Les syndicalistes toujours en résistance au gouvernement

« Il sera très difficile de trouver un accord avec le gouvernement », affirme Jacques Anderson Desroches, représentant du secteur transport terrestre haïtien. Selon le syndicaliste, les discussions se poursuivent entre les syndicats de transport et le gouvernement. Mais s’il faut lui faire confiance, les deux parties n’arrivent pas jusqu’à présent (jeudi 1er septembre) à trouver l’accord tant souhaité par le gouvernement pour augmenter les prix du carburant dans le pays.

Les discussions se poursuivent. Mais nous ne sommes pas sûrs qu’un accord va être réellement signé avec le gouvernement. Car leurs propositions ne sont en rien en faveur de la population », déclare Jacques Anderson Desroches joint au téléphone par le journal le jeudi 1er septembre. Le syndicaliste du secteur transport terrestre haïtien promet de ne signer aucun accord avec le gouvernement qui ne soit réellement avantageux pour la population.

De son côté, Duclot Bénissoit, coordonnateur de la Plateforme nationale des syndicats de transport fidèle (PNSTF), s’est montré plus courtois. « Nous sommes à un stade très avancé dans les discussions avec le gouvernement. Mais nous n’arrivons pas encore à un accord», a déclaré le syndicaliste. M. Bénissoit pense que l’accord ne devrait pas trop tarder à être signé entre les deux parties. « Nous ne savons pas quel jour exactement on va signer cet accord ; d’ici lundi peut-être l’on peut y arriver », a-t-il confié au National.

Au terme de leur réunion avec le président de la République, Jocelerme Privert, le lundi 29 août dernier, les syndicalistes avaient demandé un délai de 24 heures pour réfléchir sur les différents scénarios présentés par le chef de l’´Etat pour augmenter coûte que coûte les prix à la pompe. Mais jusqu’à ce jeudi 1er septembre, cet accord tarde à être signé entre les deux parties. Pour cause, apprend-on des syndicalistes, les propositions du gouvernement sont trop loin d’être en faveur de la population.

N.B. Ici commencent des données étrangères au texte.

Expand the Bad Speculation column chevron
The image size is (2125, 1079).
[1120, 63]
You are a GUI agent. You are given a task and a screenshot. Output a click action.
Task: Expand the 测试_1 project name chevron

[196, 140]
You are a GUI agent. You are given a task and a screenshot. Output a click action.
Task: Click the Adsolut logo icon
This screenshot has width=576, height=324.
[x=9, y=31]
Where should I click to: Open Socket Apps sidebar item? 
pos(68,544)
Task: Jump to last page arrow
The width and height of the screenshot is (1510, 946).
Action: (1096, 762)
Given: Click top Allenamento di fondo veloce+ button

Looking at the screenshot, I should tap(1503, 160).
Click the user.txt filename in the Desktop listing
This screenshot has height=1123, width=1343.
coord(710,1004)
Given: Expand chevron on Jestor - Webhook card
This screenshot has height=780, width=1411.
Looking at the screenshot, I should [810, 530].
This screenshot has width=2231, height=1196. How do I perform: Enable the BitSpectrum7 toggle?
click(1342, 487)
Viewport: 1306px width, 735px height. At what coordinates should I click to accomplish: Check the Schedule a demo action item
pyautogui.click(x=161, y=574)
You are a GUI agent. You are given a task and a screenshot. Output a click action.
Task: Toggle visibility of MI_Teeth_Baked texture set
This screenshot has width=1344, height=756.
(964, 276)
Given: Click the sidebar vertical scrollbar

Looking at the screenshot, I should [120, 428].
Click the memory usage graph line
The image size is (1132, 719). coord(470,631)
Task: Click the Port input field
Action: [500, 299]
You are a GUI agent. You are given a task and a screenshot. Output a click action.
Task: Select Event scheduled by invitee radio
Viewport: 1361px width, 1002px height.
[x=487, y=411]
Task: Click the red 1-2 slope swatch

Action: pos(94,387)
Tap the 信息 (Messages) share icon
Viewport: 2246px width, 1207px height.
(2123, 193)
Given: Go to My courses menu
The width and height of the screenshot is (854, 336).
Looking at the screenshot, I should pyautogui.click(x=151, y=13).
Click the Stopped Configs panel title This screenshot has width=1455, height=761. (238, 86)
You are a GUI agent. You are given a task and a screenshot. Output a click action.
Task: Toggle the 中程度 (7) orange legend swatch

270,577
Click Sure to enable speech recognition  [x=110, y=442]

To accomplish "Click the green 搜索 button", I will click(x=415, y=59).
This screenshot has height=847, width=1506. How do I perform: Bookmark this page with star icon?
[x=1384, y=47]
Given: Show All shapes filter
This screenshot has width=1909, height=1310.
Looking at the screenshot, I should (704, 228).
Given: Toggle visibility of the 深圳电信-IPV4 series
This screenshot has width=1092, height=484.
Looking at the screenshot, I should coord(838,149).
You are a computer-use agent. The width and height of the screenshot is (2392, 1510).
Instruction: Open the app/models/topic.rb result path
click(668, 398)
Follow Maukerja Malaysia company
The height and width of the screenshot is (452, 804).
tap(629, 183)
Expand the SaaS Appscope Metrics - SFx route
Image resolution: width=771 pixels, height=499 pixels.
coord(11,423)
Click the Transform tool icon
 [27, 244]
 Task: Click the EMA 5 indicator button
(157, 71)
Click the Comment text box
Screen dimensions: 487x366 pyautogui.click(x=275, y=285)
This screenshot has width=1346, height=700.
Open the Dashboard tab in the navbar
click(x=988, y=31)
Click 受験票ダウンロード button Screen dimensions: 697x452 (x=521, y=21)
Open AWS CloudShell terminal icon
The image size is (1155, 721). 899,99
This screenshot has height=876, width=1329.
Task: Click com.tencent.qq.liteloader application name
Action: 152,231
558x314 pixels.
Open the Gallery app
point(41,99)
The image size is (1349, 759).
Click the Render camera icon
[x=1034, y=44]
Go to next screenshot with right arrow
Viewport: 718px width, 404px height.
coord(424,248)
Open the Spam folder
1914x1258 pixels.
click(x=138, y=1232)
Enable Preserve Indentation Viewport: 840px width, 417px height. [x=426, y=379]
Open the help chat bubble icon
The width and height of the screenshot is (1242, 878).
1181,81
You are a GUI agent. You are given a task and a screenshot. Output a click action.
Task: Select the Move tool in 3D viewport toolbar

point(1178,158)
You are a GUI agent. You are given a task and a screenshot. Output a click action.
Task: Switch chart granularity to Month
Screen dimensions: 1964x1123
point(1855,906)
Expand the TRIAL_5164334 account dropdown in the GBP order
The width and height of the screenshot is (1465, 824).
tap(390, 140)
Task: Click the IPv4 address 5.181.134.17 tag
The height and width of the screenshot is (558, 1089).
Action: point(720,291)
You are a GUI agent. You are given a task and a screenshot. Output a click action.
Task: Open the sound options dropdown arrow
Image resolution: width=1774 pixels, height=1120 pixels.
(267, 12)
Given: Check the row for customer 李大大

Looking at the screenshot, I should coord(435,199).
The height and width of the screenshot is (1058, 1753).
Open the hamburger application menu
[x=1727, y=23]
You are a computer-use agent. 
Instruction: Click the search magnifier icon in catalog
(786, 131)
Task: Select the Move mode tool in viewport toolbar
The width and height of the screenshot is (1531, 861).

Pas d’augmentation des prix du carburant avant la rentrée des classes

Selon le coordonnateur de la PNSTF, pour signer cet accord avec le gouvernement, seule une augmentation de 15 gourdes sur la gazoline est envisageable. De plus, le syndicaliste dit exiger que le gouvernement accorde une assurance maladie aux chauffeurs et des subventions aux parents pour la rentrée des classes.

Même si le gouvernement parvient à trouver un accord avec le monde syndical, une chose reste certaine, selon M. Bénissoit, pas d’augmentation des prix du carburant avant la rentrée des classes. En effet, pour Duclot Benissoit cela ne ferait qu’augmenter les soucis des parents. » Tout éventuel ajustement dans les prix des produits pétroliers doit se faire après la rentrée des classes. Cela évitera que les parents soient soumis à beaucoup plus de difficultés pour envoyer leurs enfants à l’école, affirme le syndicaliste qui se montre plutôt compréhensif face à la décision du gouvernement de réviser à la hausse les prix de l’essence. Lors de la réunion avec les syndicalistes le lundi 29 août 2016, le président de la République s’était montré déterminé à augmenter les prix du carburant sur le marché. En effet, Jocelerme Privert avait présenté plusieurs scénarios aux responsables de syndicat de transport pour l’augmentation des prix.

Outre sa proposition d’ajouter 30 gourdes sur le gallon de la gazoline et du gasoil, et 25 gourdes sur le kérosène, Jocelerme Privert avait présenté un scénario de 25, 22 et 15 pour les trois carburants respectivement cités. Le président a également proposé des scénarios 22 /16/15 et 16/16/12, tous rejetés par les syndicalistes qui les trouvent toujours exagérés.